Preventative Medicine:

Angelina Jolie recently chose to have a preventative double mastectomy to prevent cancer. There are pros and cons associated with her decision. First off, the surgery decreases the chances that the patient will get cancer. Second, reconstructive surgery has vastly improved. On the other hand, the procedure is not 100 per cent effective in preventing cancer.

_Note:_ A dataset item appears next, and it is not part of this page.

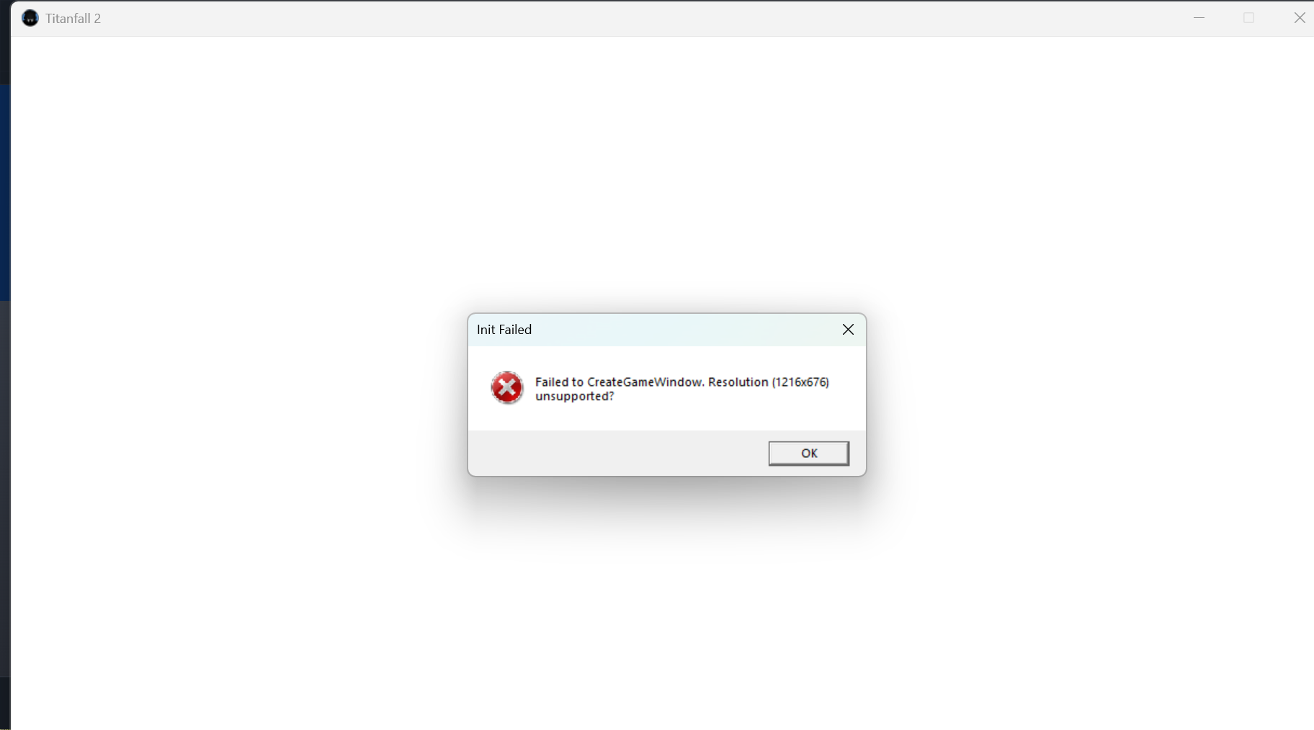Close the Titanfall 2 window

(1299, 18)
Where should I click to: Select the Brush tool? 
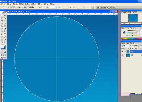(5, 24)
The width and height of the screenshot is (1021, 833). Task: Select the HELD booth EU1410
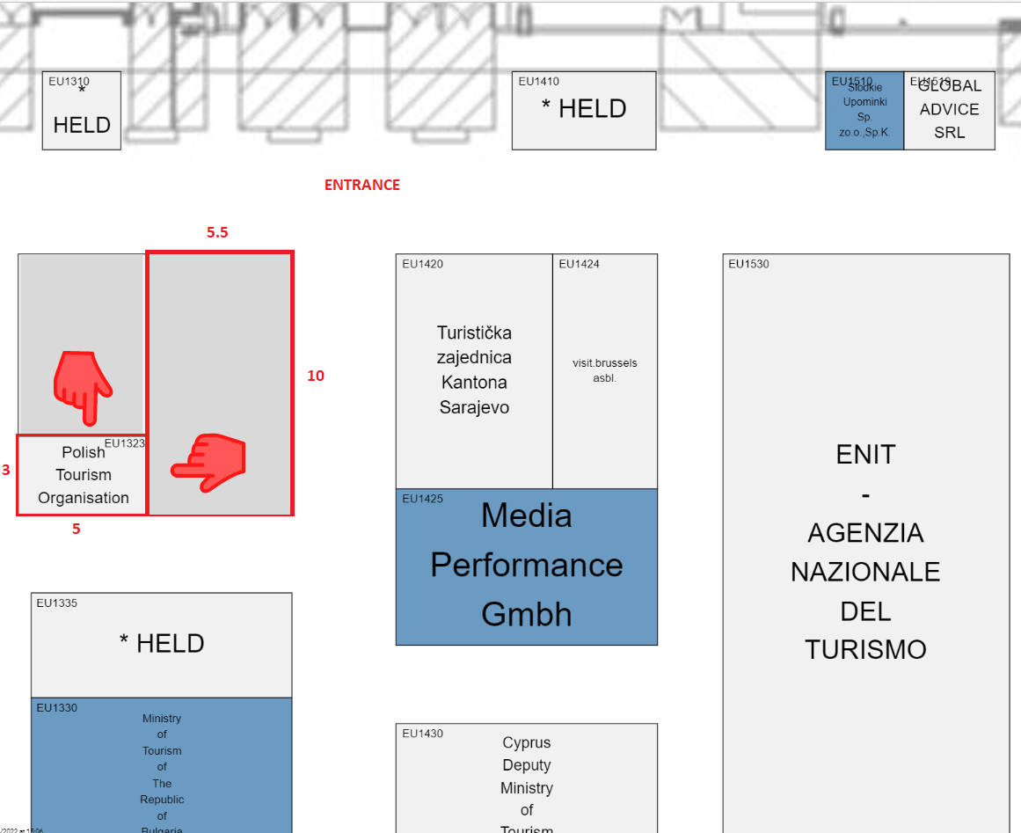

Not only that, but not all insurance providers cover the elective surgery. "As the U.S. pushes forward into health reform," Caplan concludes, "Jolie's story reminds us that we need to adjust our health care system from one that pays for treatment to one that also covers prevention."

Generic Versus Name-Brand Pharmaceuticals:

In Federal Trade Commission v. Actavis, the main issue is whether companies that own prescription drug patents can pay other generic drug companies to not make cheaper versions of the same drug. This is a practice known as pay-for-delay. The court will potentially deliver a ruling this month. Caplan's take? "The right prescription for making medicines cheaper and better is to encourage competition, not stifle it with backroom deals where everyone gets a great deal except for the patients."